(Brief) Reproduce word for word the portion of the news report below on the Dublin properties appeal that begins with the words "The three judge" and ends with "in November 2020.".

(Passage to read)
## BEGIN
Bid by 20 people to overturn order to leave properties rejected

Claim that occupants had valid tenancies held to be ‘not arguable’

Businessman Jerry Beades is the registered owner, but not an occupant, of the  properties Richmond Avenue, Fairview, and Little Mary Street, Dublin 2. File Photograph: Dara Mac Donaill / The Irish Times
Businessman Jerry Beades is the registered owner, but not an occupant, of the properties Richmond Avenue, Fairview, and Little Mary Street, Dublin 2. File Photograph: Dara Mac Donaill / The Irish Times

Some 20 people who have lived for several years in two Dublin properties have failed in their bid to overturn a High Court order requiring “persons unknown” to leave the properties.

The three judge Court of Appeal on Wednesday dismissed the occupants’ bid to appeal over the order granted to Pepper Finance Corporation DAC in November 2020.
## END
(Source excerpt)
## BEGIN
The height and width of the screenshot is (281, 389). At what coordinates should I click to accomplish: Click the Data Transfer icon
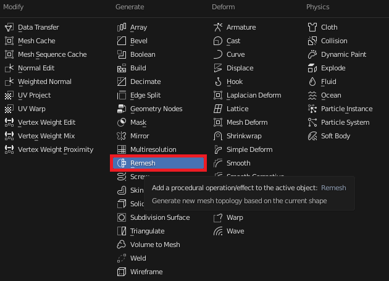pos(9,27)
## END
(Full solution)
The three judge Court of Appeal on Wednesday dismissed the occupants’ bid to appeal over the order granted to Pepper Finance Corporation DAC in November 2020.